The suit, filed yesterday in the Southern District of New York by authors Douglas Bernstein, Elaine Ingulli, Terry Halbert, Edward Roy, Louis Penner, and the Estate of Alison Clarke-Stewart, claims that Cengage is cheating their authors out of proper royalties for sales through its digital products—Cengage Unlimited, the company’s subscription platform, and MindTap, a more than five-year old service that enhances Cengage digital texts with multimedia capabilities, such as quizzes.
“Rather than paying authors pursuant to the terms of their contracts, Cengage has made its own decisions about how and from what pool of money to pay authors’ royalties,” the suit alleges, adding that Cengage has “stopped paying Plaintiffs royalties” on net receipts from sales set forth in their contracts. “This class action therefore alleges a breach of contract for damages due to Cengage’s uniform violations of its Publishing Agreements. The advent of new digital sales channels for academic textbooks is not an excuse to somehow start cheating the textbooks’ authors and violate their binding contracts with Cengage.”
The suit is the second legal battle for Cengage involving royalty payments following its 2018 switch to a digital subscription model. Last October, Cengage settled a similar proposed class action suit with two of its authors, filed in May of 2018. In that suit, authors David Knox and Caroline Schacht had claimed the publisher had “wrongfully” implemented “a unilateral change to the compensation structure for its authors,” switching from “the contractual royalty-on-sale” compensation model, to a “relative use” model, which pays authors a “fractional percentage of Cengage’s subscription fees, based on the relative use of the work.”
In its 12-page answer to that suit, filed prior to settling with the authors, Cengage attorneys claimed that the new subscription service does not breach the authors' contracts. And among its defenses, Cengage attorneys pointed out that the author agreements include both a full and complete transfer of copyright to the publisher, and the explicit right to publish digital editions in exchange for a cut of net receipts.
But even with those sweeping terms, Cengage’s “unilaterally” implemented author payment formulas for both Cengage Unlimited and MindTap are invalid, the new class action suit argues, because they do not adhere to the royalty schemes laid out in the author contacts.
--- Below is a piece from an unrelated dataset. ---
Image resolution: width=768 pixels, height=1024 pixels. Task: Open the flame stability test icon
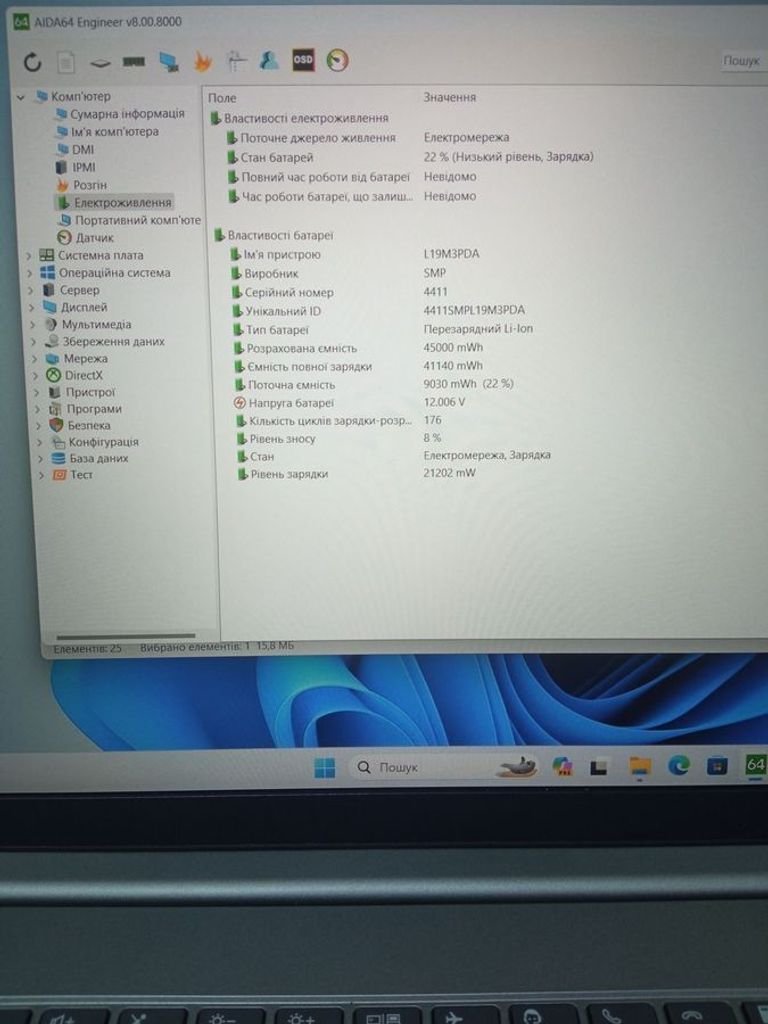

"The Publishing Agreements require payment of royalties on the net receipts from sales. However, for sales that occur through Cengage Unlimited, Cengage applies a different formula found nowhere in its contracts with Plaintiffs," the suit claims, calculating payments based on a "weighted average of the number of uses" of a work. "The Publishing Agreements, however, do not provide for the application of this made-up formula that serves to enrich Cengage, and reduce the royalty-bearing revenue of its authors."
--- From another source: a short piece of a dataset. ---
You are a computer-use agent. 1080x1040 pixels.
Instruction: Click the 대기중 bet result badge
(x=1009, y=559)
In terms of MindTap products, "even if Cengage is permitted under the Publishing Agreements to deduct from author royalty bases the ‘appropriate value’ of additional elements that Cengage unilaterally included with the sale of the authors’ works," the suit states, "Cengage is still in breach of the Publishing Agreements because it is not fairly or accurately ascribing portions of net MindTap revenues as royalty-bearing versus non-royalty bearing."
The authors are seeking damages and restitution for unpaid royalties.
UPDATE: Cengage has issued a statement in response to the suit: It reads, in part: “
"...Our authors, like those at our competitors, saw declining royalties as a result of high prices that lowered students’ demand. The Cengage Unlimited subscription service was created to address this longstanding problem. It also enables a more sustainable business model for the company and our authors.
We have communicated clearly with our authors that the subscription service is consistent with the terms of their contracts, which we continue to honor. Since the service launched, we are in regular communication with them about the impact of the subscription on their royalties. We look forward to vigorously responding to this complaint as we remain steadfast in our belief that our industry must do more to contribute to affordable higher education.”